Problem to work on.
Some of the lines below need repeating. Reproduce exactly those between the lines holding "The image size is (1055, 1148)." and "Image resolution: width=1160", inclusive.

(Data items)
┌──

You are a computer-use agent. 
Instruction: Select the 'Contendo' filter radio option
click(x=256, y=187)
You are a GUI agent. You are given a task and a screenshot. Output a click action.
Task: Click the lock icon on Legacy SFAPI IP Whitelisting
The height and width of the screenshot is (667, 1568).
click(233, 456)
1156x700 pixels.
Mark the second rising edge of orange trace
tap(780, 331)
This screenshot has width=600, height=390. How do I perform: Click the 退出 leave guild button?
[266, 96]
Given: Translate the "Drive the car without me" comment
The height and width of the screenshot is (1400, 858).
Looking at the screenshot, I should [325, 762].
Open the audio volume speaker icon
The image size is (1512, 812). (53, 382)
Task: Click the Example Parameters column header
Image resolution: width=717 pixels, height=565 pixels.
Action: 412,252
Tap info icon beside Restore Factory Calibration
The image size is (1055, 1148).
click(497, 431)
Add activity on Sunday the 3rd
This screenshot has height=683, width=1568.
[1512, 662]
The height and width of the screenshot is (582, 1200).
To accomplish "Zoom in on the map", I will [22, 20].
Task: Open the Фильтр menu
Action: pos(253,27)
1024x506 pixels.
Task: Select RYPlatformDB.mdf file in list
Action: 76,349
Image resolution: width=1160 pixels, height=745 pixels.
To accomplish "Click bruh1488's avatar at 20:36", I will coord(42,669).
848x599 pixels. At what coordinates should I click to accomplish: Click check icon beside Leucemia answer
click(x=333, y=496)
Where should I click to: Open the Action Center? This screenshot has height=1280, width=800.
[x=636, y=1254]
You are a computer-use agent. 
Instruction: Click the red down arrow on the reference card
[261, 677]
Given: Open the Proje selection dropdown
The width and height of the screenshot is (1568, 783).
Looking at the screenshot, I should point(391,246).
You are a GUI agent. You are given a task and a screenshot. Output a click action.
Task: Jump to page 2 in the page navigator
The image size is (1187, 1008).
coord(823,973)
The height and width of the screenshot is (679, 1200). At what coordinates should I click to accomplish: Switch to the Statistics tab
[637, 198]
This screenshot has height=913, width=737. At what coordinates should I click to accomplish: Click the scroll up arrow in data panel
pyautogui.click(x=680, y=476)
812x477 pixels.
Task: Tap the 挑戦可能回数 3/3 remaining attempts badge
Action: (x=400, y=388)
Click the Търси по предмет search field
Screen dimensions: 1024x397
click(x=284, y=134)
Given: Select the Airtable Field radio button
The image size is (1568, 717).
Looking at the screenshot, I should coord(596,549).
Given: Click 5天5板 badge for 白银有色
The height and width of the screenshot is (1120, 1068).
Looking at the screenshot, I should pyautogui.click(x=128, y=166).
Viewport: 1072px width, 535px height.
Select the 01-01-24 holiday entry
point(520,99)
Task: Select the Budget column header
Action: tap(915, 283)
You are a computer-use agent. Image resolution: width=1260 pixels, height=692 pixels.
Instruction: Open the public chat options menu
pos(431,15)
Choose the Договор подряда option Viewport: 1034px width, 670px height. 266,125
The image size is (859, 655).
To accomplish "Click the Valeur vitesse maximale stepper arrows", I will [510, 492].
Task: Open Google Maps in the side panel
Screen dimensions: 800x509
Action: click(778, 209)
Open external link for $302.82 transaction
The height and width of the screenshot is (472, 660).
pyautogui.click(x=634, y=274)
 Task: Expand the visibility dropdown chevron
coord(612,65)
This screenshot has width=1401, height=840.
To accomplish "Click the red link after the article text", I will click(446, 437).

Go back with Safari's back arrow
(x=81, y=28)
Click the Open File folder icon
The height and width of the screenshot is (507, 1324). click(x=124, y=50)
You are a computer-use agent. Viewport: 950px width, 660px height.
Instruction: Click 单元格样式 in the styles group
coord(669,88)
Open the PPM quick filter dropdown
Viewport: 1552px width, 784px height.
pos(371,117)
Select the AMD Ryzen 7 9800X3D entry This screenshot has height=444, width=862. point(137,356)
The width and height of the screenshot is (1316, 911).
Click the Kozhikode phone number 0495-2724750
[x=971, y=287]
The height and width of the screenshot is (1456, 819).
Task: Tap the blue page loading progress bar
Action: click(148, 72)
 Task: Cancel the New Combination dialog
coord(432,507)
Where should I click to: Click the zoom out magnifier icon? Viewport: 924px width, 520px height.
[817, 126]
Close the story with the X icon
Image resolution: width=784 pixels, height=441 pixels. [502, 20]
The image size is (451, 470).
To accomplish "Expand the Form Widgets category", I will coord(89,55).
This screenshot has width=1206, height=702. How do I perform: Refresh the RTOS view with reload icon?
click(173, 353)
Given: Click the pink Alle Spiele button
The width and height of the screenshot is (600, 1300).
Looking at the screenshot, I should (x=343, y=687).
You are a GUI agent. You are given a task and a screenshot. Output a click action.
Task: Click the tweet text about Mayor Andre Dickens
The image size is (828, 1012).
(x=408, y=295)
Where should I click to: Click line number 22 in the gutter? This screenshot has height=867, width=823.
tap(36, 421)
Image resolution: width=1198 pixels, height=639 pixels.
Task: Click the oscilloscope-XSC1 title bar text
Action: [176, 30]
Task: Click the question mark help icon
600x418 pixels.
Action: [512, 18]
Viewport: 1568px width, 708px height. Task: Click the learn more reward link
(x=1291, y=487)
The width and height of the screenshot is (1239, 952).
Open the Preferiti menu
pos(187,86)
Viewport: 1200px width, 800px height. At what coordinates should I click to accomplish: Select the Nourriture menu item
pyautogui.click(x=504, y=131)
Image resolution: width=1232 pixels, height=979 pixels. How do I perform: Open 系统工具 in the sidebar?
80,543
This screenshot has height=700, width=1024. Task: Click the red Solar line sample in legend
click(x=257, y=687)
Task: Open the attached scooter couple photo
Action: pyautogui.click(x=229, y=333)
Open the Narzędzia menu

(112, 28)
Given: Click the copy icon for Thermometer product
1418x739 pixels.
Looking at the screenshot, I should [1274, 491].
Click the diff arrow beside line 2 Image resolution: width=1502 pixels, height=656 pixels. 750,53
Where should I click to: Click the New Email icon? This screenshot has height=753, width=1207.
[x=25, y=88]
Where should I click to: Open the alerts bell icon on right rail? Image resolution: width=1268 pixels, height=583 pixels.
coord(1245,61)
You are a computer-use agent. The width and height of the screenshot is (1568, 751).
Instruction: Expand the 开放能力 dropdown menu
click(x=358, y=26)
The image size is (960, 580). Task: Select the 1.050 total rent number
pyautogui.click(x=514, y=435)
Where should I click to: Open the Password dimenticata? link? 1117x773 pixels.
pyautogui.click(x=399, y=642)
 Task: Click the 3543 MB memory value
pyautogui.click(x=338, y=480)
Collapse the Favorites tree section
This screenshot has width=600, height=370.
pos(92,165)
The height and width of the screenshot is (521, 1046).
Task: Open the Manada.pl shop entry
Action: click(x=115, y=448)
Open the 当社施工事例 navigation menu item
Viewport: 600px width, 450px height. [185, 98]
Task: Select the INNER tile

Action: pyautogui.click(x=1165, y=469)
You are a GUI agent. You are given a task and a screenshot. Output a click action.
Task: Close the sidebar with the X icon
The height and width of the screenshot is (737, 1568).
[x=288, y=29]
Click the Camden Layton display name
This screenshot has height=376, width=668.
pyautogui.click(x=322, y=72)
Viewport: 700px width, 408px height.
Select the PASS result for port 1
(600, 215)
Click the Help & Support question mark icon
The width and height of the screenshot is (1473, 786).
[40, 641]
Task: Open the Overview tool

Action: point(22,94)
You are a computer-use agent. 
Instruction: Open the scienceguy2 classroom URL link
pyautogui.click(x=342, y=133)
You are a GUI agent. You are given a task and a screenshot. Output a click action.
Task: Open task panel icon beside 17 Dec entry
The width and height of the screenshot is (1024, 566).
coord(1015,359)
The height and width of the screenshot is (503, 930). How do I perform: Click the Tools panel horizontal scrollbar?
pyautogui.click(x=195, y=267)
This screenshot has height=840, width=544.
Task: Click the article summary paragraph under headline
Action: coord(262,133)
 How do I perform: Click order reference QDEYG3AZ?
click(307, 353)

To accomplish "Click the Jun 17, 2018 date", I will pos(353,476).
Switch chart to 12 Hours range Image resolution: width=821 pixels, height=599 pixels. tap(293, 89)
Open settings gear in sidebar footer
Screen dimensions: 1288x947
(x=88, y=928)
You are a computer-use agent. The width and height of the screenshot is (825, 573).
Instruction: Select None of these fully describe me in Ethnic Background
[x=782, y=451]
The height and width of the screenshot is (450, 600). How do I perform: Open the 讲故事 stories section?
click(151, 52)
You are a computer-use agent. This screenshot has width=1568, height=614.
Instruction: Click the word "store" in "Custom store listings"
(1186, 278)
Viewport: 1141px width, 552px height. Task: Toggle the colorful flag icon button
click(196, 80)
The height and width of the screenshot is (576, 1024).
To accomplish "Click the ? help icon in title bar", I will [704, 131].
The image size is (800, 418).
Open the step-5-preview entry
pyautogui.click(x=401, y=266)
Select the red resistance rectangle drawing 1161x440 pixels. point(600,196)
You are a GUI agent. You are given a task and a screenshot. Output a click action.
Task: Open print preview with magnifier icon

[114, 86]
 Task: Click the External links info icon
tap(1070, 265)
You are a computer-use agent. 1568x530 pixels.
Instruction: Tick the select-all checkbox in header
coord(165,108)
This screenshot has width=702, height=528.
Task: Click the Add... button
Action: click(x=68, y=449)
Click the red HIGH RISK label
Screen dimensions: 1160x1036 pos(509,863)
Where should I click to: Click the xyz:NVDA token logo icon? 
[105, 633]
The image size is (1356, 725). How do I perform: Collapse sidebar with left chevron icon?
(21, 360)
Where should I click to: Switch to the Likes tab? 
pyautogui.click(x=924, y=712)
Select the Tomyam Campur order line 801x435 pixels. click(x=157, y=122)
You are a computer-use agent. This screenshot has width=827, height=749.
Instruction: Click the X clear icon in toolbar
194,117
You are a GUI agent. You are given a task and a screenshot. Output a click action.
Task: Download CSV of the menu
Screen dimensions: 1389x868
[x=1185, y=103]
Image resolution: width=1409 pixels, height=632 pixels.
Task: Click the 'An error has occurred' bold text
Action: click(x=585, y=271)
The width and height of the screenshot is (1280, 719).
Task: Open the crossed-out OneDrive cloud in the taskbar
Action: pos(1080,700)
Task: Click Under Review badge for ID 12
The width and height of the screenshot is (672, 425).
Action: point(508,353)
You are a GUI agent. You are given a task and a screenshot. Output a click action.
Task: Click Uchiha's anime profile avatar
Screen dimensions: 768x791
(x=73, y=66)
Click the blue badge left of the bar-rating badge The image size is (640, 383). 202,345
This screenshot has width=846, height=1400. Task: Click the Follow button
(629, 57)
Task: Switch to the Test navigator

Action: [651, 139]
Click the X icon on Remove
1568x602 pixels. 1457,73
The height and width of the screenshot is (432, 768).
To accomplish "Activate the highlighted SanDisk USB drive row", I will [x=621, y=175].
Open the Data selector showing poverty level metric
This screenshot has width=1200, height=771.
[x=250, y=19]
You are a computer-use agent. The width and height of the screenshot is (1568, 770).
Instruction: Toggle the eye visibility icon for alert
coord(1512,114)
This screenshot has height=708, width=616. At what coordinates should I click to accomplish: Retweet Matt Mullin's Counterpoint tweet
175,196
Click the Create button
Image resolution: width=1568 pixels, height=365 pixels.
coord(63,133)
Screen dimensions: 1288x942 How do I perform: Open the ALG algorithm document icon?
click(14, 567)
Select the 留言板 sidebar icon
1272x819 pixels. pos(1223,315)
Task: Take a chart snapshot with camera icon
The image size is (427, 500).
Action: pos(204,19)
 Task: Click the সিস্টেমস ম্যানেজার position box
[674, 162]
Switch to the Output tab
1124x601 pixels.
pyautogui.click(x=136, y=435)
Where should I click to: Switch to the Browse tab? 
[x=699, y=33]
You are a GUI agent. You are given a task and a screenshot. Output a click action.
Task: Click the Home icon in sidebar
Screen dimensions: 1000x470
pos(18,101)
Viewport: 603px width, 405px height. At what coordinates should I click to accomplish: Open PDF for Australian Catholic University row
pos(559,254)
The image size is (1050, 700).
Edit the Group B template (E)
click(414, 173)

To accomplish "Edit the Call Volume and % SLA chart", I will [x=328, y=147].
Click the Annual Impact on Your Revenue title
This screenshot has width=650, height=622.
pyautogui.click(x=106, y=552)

└──

Solution to this task.
The image size is (1055, 1148).
click(497, 431)
Add activity on Sunday the 3rd
This screenshot has height=683, width=1568.
[1512, 662]
The height and width of the screenshot is (582, 1200).
To accomplish "Zoom in on the map", I will [22, 20].
Task: Open the Фильтр menu
Action: pos(253,27)
1024x506 pixels.
Task: Select RYPlatformDB.mdf file in list
Action: 76,349
Image resolution: width=1160 pixels, height=745 pixels.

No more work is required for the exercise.